## [TASK MATERIAL]
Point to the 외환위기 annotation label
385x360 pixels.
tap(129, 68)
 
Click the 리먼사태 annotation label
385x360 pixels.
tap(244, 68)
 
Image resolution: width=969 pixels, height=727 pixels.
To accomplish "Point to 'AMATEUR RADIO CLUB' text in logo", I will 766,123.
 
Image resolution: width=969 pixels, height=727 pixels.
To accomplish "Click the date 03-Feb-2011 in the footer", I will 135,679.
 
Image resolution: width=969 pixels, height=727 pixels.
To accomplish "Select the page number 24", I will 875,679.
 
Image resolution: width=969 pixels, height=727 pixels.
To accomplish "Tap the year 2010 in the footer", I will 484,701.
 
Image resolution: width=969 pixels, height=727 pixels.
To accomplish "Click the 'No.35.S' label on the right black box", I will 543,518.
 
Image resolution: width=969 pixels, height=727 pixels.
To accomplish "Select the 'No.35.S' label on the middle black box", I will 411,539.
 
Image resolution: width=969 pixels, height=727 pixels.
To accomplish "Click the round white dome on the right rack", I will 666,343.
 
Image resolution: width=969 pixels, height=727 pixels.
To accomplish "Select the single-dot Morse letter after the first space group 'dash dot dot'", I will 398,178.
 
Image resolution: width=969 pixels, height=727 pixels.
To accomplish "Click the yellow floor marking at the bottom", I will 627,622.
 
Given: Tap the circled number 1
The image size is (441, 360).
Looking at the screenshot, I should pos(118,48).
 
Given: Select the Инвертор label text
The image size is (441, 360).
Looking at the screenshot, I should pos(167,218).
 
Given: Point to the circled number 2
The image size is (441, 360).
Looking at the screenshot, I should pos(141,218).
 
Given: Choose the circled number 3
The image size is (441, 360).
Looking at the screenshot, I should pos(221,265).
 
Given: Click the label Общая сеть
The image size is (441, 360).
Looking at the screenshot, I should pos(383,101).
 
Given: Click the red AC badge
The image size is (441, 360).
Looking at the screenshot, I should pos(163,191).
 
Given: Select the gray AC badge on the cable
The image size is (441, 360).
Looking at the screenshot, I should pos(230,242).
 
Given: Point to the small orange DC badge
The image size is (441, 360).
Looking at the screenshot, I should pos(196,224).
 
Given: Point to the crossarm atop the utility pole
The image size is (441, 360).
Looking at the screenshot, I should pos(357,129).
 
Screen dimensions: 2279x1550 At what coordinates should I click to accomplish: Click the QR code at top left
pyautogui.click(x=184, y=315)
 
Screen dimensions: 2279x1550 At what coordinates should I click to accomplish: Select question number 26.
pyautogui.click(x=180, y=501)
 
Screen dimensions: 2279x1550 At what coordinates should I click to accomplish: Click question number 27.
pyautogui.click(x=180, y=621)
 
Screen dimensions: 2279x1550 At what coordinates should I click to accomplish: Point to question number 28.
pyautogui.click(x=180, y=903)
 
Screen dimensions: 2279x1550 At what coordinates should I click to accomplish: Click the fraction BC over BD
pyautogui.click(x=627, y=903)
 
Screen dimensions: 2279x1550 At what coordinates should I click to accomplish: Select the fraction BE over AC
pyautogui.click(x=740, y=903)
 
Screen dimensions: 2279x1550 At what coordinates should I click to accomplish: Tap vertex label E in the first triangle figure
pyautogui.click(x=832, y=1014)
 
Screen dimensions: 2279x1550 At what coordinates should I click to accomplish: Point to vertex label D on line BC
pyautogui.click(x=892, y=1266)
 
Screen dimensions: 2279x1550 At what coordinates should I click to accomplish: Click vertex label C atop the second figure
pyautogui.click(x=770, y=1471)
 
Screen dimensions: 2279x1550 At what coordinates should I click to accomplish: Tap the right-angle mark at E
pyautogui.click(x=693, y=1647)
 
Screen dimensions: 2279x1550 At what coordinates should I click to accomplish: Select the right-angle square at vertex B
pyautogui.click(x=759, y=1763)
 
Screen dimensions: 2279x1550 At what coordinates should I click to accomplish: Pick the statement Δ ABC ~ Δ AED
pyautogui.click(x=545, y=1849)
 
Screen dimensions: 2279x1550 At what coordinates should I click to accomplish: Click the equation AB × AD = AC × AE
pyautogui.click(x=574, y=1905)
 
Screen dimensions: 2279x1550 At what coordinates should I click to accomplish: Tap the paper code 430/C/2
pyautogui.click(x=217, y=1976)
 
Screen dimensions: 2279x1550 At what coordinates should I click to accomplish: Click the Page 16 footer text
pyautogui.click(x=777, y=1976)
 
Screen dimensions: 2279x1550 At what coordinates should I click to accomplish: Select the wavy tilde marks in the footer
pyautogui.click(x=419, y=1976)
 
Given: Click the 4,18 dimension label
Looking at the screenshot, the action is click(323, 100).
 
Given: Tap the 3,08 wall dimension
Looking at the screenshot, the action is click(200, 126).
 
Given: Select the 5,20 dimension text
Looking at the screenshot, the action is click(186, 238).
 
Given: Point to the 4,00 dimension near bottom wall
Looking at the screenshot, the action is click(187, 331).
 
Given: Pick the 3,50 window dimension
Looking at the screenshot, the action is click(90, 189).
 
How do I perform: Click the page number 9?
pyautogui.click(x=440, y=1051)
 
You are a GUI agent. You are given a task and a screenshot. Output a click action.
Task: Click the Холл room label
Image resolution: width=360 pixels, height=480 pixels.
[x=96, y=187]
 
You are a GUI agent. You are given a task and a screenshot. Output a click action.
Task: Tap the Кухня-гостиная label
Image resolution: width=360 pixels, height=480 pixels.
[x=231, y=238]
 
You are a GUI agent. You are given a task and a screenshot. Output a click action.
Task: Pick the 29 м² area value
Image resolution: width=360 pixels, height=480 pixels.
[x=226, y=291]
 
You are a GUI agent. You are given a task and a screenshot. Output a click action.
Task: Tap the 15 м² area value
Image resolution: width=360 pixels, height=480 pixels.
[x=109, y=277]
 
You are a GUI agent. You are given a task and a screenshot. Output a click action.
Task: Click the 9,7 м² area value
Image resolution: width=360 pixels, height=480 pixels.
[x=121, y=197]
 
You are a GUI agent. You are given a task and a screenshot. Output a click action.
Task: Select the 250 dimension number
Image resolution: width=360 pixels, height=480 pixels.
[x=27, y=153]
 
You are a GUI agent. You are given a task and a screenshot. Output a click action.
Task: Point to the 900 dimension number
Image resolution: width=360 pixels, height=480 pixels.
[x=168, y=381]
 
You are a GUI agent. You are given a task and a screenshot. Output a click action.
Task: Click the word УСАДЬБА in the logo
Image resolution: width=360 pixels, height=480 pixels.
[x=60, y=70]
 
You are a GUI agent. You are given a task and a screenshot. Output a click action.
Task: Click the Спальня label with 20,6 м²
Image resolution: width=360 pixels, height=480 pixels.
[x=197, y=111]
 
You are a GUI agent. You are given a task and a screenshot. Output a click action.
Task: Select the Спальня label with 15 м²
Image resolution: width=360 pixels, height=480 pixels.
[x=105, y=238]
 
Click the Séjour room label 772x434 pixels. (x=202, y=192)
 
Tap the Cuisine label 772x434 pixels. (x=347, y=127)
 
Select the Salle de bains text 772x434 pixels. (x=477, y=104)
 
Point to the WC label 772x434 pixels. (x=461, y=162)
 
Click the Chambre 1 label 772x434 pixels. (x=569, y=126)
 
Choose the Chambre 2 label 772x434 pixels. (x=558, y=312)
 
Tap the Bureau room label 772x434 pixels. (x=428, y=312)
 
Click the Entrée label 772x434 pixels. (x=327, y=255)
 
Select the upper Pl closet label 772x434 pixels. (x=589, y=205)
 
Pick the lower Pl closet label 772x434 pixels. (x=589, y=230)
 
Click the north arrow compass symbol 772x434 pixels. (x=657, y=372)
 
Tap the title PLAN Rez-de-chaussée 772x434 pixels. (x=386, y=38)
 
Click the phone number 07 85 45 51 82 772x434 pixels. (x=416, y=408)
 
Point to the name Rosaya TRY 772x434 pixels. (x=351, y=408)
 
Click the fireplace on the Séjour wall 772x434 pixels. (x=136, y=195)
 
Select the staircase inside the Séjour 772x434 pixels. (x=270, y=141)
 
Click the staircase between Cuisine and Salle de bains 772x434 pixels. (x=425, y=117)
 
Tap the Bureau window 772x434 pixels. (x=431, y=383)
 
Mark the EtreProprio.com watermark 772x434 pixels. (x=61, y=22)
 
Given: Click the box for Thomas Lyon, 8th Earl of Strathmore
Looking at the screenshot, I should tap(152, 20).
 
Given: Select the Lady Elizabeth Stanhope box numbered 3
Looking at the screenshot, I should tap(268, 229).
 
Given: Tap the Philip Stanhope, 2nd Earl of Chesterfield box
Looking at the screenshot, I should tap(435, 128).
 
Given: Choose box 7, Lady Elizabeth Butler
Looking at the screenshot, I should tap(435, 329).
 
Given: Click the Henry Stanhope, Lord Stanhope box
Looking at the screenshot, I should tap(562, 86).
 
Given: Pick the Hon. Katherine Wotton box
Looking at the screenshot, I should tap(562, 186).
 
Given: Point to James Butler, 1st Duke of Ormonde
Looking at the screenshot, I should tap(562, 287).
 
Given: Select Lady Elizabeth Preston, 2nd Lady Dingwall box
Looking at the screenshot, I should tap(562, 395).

## [PROBLEM REQUIREMENTS]
Format the entries above, from the line containing "ABC ~ Δ AED" through the line containing "pyautogui.click(x=574, y=1905)" (both included), as a Markdown table with the columns Row and Entry line: one row per line, numbered in order, with blank lines left out.

## [FINISHED TASK]
| Row | Entry line |
|---|---|
| 1 | Screen dimensions: 2279x1550 At what coordinates should I click to accomplish: Pick the statement Δ ABC ~ Δ AED |
| 2 | pyautogui.click(x=545, y=1849) |
| 3 | Screen dimensions: 2279x1550 At what coordinates should I click to accomplish: Click the equation AB × AD = AC × AE |
| 4 | pyautogui.click(x=574, y=1905) |